Stored records

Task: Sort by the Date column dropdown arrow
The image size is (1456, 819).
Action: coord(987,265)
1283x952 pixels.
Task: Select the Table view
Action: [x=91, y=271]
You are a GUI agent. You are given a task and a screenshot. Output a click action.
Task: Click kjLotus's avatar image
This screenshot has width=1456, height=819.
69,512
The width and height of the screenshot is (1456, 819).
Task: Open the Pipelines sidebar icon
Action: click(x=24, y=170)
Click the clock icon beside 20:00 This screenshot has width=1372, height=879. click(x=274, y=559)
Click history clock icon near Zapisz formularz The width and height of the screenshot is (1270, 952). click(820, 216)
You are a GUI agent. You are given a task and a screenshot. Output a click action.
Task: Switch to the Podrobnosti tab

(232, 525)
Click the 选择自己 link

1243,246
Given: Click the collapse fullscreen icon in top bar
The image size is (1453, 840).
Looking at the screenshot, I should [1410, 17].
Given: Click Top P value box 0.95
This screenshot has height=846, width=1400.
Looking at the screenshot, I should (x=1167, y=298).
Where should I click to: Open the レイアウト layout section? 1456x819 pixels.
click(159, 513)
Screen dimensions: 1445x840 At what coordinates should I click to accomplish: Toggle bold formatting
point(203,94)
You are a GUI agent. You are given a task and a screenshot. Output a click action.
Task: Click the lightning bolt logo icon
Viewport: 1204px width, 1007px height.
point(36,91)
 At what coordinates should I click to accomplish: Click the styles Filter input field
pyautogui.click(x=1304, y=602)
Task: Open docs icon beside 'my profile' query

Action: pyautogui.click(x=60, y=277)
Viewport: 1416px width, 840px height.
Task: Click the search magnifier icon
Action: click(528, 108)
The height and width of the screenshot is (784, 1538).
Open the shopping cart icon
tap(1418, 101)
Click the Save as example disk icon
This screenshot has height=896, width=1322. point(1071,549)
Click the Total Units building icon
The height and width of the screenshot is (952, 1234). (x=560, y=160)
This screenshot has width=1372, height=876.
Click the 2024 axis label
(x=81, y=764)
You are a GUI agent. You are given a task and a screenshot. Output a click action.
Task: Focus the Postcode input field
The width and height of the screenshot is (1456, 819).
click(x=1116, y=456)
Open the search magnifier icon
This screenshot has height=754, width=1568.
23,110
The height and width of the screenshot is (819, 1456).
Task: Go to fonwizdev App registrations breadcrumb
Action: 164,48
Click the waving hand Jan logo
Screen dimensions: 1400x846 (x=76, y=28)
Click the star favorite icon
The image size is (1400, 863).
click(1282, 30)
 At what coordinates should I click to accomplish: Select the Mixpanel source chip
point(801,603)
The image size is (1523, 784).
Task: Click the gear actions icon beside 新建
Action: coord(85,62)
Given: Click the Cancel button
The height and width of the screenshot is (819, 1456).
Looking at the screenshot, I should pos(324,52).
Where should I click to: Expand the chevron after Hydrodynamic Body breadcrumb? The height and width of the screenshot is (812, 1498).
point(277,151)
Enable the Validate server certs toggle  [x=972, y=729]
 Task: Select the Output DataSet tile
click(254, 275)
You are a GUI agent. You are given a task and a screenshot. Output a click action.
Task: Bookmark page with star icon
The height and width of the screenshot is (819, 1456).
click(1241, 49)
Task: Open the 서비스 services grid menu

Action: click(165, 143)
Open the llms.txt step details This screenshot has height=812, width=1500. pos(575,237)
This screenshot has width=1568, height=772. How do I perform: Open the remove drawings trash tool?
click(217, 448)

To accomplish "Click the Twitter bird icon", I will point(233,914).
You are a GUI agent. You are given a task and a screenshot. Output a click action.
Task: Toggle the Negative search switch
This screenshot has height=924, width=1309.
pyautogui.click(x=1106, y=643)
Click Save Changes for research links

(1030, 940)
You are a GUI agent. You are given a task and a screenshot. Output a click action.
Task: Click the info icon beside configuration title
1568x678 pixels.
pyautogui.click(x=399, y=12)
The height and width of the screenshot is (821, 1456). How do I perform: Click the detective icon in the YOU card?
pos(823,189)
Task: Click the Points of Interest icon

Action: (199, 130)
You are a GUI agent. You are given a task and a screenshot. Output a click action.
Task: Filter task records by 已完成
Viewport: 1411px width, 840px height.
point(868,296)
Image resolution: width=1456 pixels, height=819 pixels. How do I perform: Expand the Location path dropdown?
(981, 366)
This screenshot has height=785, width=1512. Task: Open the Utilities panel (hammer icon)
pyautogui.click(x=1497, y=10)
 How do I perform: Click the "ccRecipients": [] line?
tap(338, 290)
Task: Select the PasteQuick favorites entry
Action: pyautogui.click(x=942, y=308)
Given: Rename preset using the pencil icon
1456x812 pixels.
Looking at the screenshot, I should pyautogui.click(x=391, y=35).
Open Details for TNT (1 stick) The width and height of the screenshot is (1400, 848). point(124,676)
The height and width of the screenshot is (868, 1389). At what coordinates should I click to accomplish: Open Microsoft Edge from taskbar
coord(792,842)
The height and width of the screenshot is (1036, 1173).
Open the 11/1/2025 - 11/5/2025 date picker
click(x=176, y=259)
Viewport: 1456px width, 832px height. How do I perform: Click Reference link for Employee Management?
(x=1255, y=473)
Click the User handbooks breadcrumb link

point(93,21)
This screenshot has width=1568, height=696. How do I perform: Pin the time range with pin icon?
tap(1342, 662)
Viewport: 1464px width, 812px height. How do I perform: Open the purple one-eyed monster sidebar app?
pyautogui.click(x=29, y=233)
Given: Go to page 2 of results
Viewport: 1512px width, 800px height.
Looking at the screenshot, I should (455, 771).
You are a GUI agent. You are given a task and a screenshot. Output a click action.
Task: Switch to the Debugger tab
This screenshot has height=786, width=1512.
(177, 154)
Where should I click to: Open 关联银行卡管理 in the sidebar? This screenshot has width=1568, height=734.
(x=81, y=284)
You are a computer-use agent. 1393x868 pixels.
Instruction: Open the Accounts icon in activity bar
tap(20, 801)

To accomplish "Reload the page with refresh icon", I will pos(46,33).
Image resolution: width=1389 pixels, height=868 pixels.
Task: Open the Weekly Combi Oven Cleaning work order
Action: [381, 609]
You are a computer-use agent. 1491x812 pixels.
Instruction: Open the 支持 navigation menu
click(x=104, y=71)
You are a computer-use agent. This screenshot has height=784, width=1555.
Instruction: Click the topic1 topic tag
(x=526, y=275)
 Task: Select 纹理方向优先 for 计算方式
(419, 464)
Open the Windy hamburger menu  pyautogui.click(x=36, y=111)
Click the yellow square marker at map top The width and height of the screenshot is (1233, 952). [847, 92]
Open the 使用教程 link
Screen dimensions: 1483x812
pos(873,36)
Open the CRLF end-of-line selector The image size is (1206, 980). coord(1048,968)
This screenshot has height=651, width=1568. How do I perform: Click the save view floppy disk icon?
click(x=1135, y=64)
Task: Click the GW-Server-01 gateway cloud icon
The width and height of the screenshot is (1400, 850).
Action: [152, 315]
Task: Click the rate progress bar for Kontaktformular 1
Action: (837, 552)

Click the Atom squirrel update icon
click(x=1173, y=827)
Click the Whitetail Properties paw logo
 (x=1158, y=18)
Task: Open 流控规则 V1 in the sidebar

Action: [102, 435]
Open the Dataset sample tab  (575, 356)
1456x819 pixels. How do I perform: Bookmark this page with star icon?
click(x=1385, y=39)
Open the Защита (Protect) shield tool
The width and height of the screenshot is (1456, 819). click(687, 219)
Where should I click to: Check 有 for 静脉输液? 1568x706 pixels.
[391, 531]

* _Task goal_
Please filter the entries for the word "clock" and copy the lines that have it.

* _Answer for this exercise_
Click the clock icon beside 20:00 This screenshot has width=1372, height=879. click(x=274, y=559)
Click history clock icon near Zapisz formularz The width and height of the screenshot is (1270, 952). click(820, 216)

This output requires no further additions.